Вербовщики предлагали поехать в сша, но я вернулась в родной Севастополь Чабанова (Фирсова) Нелли Васильевна, 1926 г. р
Вербовщики предлагали поехать в сша, но я вернулась в родной Севастополь
Чабанова (Фирсова) Нелли Васильевна, 1926 г. р
Мои предки жили здесь едва ли не со времени основания города. А я родилась 11 октября 1926 года. В Севастополе прошло мое радостное детство, но его оборвала война. В то время я была худеньким, но очень любознательным четырнадцатилетним подростком. За 2–3 дня до первого налета немецкой авиации я была в гостях у теток в Симферополе. 23 июня в Симферополе начались волнения среди населения – искали немецких парашютистов. Вскоре я стала очевидцем обороны и немецкой оккупации Севастополя, во время которой людей вывозили на принудительные работы в Германию.
В доме была я одна: папа работал в ПВО, мама на железной дороге круглосуточно. А старший шестнадцатилетний брат работал токарем на Севмор-заводе. Мы жили на Петровой слободке, Пластунский переулок, 16. Иногда домой приходил папа, и в скале за домом выдалбливал убежище, которое потом спасло наши жизни.
Еду мне никто не приносил. Я вставала в полшестого утра, бежала два километра на наш огород. В это время не было налетов, только обстрелы минами или снарядами. Днем бегала по подружкам, а ночью одной было очень страшно – дома были только я и кот.
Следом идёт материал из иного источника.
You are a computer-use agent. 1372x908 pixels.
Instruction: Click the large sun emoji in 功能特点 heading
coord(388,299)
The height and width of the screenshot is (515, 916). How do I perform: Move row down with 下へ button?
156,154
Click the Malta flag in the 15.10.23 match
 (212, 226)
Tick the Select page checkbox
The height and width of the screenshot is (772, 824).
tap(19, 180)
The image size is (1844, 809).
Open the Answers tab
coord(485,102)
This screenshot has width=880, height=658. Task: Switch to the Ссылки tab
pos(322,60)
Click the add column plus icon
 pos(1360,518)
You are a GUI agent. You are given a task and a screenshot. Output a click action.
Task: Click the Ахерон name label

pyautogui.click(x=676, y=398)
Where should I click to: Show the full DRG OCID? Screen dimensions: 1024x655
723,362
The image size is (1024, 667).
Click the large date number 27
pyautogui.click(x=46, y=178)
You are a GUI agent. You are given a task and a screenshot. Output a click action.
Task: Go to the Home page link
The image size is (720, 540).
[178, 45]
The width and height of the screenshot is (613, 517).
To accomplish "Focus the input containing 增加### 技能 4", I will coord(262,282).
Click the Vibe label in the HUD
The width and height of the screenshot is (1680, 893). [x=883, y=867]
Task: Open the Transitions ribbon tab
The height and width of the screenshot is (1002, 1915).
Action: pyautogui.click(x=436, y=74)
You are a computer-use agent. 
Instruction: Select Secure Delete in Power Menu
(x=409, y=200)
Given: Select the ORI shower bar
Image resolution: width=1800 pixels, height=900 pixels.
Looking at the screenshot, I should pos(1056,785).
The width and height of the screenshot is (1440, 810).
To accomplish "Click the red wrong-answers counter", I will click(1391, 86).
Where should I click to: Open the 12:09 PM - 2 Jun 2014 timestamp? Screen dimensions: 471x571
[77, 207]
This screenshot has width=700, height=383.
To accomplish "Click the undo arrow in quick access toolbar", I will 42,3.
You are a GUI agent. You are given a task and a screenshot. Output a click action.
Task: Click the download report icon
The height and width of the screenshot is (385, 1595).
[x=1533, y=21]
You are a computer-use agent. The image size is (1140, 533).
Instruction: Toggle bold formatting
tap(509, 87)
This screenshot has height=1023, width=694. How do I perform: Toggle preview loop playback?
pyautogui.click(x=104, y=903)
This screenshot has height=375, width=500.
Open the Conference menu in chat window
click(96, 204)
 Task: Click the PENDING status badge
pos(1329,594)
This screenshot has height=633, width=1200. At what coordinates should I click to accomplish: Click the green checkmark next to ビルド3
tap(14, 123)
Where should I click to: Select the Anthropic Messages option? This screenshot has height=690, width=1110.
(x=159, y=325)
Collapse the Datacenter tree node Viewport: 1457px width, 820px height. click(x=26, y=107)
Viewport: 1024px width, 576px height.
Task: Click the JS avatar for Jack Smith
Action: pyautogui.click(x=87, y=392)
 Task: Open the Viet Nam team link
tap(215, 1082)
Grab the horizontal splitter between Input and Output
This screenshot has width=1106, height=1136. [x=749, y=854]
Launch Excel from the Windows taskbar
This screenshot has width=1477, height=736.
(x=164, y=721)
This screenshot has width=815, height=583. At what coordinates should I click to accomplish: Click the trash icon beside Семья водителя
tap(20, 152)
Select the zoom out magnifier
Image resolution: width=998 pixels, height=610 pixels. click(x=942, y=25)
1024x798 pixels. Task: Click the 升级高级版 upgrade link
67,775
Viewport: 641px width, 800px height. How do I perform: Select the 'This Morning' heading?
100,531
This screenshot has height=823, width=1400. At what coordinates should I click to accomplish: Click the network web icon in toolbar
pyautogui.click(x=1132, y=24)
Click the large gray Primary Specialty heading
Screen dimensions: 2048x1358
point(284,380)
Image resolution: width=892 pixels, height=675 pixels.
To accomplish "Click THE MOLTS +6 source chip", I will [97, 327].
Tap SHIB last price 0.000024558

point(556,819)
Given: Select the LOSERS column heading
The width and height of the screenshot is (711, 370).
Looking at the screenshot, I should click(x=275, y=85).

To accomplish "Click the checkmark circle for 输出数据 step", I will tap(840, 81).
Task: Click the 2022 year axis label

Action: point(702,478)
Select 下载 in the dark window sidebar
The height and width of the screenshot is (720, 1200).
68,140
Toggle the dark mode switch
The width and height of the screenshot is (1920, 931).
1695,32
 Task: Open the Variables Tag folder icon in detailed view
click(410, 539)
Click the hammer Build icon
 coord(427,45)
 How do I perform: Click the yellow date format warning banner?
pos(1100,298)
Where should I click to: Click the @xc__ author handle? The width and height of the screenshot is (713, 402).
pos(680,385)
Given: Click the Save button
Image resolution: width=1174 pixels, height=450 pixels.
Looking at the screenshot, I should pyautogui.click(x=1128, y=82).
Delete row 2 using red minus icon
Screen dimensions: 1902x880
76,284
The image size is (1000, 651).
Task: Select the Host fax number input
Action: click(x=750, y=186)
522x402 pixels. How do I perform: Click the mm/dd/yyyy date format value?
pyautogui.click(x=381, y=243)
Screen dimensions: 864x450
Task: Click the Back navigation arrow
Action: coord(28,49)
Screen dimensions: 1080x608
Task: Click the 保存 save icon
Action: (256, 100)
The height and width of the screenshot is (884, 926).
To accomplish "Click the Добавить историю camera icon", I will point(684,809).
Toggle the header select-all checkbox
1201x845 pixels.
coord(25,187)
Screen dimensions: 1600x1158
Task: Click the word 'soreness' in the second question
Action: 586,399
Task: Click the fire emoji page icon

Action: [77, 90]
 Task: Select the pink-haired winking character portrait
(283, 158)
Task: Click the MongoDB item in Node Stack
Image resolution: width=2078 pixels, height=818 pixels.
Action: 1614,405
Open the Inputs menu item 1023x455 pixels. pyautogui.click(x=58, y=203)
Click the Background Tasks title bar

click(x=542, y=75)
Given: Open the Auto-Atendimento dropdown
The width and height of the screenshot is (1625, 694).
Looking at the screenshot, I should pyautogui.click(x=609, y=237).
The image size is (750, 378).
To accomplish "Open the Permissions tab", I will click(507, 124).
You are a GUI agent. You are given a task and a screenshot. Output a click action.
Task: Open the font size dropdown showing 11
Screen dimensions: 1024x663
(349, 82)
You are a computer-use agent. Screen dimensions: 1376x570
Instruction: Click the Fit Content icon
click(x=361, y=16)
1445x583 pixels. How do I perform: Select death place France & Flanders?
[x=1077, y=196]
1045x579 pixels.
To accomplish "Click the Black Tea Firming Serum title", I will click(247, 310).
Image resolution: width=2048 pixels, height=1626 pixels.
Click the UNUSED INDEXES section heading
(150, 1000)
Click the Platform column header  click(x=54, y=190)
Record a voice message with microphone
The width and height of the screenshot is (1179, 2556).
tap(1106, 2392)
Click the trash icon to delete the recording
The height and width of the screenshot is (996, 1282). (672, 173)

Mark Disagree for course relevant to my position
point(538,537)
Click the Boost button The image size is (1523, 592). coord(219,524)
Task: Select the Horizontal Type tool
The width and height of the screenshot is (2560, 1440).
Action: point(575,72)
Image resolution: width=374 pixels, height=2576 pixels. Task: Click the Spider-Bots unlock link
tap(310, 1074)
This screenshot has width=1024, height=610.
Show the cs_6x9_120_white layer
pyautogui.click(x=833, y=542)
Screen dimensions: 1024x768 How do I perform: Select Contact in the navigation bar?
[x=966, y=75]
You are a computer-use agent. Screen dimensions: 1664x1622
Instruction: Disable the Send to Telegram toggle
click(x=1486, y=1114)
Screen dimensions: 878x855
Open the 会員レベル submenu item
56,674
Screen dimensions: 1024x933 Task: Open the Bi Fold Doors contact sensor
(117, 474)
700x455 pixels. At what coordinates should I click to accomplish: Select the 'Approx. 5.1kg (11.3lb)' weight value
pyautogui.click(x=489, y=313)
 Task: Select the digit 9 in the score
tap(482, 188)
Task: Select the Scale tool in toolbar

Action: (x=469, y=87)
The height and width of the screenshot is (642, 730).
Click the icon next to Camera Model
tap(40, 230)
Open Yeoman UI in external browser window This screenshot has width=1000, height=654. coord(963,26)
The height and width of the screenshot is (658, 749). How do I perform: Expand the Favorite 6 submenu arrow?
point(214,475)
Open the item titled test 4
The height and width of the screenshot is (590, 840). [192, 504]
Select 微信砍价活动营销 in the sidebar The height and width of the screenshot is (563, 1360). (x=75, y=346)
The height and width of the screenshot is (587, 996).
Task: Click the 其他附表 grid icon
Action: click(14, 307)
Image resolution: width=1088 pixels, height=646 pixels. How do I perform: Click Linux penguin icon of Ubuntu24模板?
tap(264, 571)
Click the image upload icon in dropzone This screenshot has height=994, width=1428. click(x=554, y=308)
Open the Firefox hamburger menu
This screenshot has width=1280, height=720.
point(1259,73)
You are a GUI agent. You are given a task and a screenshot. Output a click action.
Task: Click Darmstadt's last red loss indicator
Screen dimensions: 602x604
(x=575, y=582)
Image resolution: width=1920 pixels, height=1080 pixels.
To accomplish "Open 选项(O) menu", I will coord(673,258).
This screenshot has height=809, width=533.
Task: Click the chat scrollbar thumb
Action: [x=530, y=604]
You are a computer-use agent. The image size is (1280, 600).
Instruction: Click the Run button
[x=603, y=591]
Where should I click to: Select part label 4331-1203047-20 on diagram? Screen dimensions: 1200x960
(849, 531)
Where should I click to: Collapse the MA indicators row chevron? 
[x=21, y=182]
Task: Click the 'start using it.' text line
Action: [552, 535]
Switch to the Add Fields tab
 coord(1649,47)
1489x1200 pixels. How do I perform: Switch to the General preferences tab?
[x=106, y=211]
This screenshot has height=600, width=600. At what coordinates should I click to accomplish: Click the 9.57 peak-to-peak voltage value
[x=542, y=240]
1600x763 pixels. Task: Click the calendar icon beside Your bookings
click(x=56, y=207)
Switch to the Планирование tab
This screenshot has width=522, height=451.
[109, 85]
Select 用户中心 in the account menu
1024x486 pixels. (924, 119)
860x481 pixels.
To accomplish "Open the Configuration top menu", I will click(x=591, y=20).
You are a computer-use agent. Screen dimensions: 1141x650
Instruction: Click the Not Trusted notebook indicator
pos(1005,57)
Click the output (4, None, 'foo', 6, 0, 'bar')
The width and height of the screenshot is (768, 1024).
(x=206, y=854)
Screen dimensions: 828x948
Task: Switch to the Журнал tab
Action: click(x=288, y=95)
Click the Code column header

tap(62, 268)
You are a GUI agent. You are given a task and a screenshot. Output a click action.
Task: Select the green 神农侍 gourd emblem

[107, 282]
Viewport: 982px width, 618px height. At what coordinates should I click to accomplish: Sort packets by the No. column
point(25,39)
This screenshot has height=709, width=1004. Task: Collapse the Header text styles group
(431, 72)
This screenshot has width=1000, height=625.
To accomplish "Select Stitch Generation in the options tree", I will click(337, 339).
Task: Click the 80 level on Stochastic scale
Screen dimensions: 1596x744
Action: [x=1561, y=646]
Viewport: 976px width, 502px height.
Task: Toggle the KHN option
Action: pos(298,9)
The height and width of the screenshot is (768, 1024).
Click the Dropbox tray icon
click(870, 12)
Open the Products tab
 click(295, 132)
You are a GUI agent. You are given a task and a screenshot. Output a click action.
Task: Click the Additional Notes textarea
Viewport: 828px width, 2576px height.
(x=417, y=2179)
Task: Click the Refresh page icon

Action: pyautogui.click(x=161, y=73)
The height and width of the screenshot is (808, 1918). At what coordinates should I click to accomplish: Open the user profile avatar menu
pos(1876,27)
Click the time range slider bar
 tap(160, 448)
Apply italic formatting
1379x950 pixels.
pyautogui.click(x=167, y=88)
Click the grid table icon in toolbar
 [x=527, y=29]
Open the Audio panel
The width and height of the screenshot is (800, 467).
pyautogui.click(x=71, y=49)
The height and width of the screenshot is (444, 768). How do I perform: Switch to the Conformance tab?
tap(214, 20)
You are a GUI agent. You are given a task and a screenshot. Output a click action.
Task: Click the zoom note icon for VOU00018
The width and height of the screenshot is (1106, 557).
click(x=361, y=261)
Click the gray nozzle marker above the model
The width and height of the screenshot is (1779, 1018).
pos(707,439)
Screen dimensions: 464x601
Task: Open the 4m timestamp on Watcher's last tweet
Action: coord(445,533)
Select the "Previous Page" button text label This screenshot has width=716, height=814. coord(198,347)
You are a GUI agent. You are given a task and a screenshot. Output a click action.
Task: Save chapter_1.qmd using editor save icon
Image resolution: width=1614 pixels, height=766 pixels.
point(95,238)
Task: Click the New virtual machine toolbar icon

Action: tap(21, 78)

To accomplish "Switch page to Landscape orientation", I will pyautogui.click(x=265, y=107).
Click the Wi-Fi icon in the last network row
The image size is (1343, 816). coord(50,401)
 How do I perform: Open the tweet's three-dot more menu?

Когда прошел слух, что «берут на окопы», я стала думать, чем я могу быть полезна. Хотела сначала стать санитаркой, но знакомая сказала, что для санитарки я еще мала. Я со слезами ушла. А когда на другой день пошла в ремесленное училище, то меня там высмеяли… Потом решила пойти в штольни. Там на проходной завода сказала: «Мне надо к директору». Мне ответили, что его нет, и я прождала до вечера. Потом поняла, что меня просто к нему не пустили. Вернулась домой.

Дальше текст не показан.